As with most matters in life, the effects of alcohol differ in men as compared to women.
Researchers from Boston University School of Medicine (BUSM) and Veterans Affairs (VA) Boston Healthcare System published a study in the journal Alcoholism: Clinical and Experimental Research, exploring the differences of how long-term alcohol abuse affects the brains of men and women. The study focuses on white matter, what forms connections between neurons, allowing for communication between different parts of the brain, and how it reforms differently during sobriety for men and women.

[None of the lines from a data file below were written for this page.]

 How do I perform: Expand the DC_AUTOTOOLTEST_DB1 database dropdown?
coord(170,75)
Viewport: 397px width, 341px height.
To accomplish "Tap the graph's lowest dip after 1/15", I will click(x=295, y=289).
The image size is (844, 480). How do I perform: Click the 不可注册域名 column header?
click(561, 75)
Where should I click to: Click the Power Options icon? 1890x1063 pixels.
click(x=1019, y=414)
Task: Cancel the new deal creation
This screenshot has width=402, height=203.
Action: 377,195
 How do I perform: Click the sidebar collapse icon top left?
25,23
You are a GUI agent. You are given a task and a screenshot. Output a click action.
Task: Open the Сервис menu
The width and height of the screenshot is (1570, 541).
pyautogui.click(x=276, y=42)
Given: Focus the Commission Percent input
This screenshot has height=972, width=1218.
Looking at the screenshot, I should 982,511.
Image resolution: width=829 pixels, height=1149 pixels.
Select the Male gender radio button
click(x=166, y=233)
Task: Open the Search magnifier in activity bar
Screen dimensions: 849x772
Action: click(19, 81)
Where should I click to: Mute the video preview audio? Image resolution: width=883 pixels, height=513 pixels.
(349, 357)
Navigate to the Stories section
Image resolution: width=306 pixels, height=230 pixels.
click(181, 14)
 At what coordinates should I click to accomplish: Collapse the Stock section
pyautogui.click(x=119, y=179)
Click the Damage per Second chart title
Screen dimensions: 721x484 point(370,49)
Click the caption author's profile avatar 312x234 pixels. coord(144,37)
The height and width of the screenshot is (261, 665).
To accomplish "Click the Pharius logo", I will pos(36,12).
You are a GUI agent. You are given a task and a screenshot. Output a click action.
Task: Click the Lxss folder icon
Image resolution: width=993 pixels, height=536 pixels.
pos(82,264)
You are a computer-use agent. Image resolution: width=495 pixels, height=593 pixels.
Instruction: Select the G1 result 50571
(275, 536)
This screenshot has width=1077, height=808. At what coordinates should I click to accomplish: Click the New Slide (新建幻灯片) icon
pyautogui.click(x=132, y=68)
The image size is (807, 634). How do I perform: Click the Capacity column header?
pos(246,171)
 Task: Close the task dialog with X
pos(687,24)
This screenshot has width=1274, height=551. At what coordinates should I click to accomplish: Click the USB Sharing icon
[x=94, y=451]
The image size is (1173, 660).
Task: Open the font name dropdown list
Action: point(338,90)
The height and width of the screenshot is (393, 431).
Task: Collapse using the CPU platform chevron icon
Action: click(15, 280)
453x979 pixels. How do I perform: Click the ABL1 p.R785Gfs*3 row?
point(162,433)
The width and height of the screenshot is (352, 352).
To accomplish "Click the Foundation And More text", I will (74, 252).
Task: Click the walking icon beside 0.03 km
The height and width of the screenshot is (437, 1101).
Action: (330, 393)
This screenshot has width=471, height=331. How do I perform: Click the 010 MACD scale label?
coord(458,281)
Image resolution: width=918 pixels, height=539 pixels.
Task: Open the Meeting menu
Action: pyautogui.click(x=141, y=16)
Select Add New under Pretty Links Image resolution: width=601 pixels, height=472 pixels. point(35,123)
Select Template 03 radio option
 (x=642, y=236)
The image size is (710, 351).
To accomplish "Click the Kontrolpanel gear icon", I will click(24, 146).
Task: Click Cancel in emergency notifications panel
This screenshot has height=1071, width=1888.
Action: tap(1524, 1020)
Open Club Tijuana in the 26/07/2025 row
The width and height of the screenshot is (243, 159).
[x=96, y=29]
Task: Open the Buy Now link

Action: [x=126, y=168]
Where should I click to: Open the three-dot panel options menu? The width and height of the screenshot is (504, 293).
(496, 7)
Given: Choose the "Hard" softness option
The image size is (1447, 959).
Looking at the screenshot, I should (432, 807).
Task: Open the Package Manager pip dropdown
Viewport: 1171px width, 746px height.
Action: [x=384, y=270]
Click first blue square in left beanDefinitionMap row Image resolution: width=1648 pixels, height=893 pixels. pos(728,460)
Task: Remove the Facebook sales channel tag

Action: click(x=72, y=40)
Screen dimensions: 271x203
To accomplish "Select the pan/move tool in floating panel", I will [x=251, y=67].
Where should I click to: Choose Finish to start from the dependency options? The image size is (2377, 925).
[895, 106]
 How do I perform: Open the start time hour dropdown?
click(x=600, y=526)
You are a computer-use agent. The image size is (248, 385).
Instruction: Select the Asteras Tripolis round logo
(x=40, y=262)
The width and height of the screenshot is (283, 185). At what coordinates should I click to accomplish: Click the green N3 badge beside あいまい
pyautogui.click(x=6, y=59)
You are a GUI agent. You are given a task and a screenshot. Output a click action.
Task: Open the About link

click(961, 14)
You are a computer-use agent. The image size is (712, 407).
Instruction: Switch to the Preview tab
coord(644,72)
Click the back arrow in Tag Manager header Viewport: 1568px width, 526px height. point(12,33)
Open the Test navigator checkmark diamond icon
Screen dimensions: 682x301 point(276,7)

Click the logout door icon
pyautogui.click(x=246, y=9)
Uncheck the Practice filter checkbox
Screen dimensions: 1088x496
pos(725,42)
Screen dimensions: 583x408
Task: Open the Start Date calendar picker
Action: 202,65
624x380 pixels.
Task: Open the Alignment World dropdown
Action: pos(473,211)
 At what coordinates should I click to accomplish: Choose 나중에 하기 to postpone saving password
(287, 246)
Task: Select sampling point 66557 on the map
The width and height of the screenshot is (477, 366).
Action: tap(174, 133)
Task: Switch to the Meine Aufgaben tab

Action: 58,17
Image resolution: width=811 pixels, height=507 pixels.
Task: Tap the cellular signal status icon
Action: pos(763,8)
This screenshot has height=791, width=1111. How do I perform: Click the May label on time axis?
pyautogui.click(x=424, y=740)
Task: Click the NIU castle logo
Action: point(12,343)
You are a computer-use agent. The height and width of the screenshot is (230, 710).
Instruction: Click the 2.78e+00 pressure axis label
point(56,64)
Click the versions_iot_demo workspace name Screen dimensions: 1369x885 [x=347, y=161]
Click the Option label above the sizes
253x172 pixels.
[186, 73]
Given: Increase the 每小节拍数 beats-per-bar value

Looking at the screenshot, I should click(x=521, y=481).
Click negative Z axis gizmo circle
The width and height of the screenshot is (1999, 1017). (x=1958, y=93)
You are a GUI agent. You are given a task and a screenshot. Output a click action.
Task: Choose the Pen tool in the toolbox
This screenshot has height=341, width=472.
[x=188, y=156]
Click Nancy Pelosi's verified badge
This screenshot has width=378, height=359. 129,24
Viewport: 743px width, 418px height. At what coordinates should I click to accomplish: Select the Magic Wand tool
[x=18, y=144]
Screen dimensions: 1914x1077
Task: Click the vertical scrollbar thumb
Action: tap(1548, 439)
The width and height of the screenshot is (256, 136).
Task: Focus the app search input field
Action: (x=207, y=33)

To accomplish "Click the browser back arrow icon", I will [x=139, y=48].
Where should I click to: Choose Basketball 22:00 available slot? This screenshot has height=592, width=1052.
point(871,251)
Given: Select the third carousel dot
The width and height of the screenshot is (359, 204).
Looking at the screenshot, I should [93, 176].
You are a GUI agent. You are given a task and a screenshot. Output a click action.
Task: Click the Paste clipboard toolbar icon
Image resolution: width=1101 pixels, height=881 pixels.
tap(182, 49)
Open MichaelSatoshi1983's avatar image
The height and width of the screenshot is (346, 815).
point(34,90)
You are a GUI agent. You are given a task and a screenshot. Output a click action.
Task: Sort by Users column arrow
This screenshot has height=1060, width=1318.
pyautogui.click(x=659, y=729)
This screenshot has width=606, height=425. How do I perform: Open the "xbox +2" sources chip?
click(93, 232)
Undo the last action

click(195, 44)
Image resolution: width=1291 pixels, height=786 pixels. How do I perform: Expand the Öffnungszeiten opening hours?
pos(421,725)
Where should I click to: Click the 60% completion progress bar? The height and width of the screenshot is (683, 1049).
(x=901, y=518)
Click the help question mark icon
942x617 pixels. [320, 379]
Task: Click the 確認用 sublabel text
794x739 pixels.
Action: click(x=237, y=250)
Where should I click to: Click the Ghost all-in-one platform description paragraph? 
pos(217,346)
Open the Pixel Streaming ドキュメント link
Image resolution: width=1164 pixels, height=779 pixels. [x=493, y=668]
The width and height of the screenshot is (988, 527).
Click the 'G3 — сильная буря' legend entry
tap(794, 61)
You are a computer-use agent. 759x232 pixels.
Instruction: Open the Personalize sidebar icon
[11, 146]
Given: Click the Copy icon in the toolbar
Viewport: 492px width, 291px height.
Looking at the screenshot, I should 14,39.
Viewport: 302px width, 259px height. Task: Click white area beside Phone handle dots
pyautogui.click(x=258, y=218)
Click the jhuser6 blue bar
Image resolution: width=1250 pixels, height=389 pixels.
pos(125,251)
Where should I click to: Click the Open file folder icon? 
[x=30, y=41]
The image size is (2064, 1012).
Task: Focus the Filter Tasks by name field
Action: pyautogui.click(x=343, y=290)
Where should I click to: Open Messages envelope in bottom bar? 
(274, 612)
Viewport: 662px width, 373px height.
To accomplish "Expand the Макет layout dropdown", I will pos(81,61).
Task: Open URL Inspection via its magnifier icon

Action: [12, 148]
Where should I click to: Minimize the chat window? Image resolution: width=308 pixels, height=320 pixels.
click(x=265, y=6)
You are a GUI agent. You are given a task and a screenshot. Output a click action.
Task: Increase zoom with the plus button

The research was conducted using magnetic resonance imaging (MRI) to determine the effects of alcohol on the white brain matter of 42 abstinent men and women who drank heavily for more than five years with the white brain matter of 42 non-alcoholic men and women, then comparing the differences between the male subjects and their female counterparts. Though alcohol abuse affected the white matter of both the male and female participants, the decrease in men was observed in the corpus callosum, while in women it was found to occur in the cortical white matter regions.
In men, the rate of recovery for white matter brain volume in the corpus callosum was 1% per-year of abstinence. For those abstinent less than a year, there was no increase, while women showed both an increase in white matter and a decrease in ventricular volume, which plays a protective role in the brain, when abstaining less than a year. In those abstinent more than one year, rates of recovery continued in men while they seemed to disappear in women.
The researchers found that alcohol abuse decreased white brain matter over time. The longer a person abused alcohol, the smaller his or her white brain matter volume was shown to be. Additionally, the amount of alcohol consumed on a daily basis had a significant impact on the brains of alcoholic women. For each additional daily drink consumed, an extra 1.5 to 2% loss of white matter volume was recorded.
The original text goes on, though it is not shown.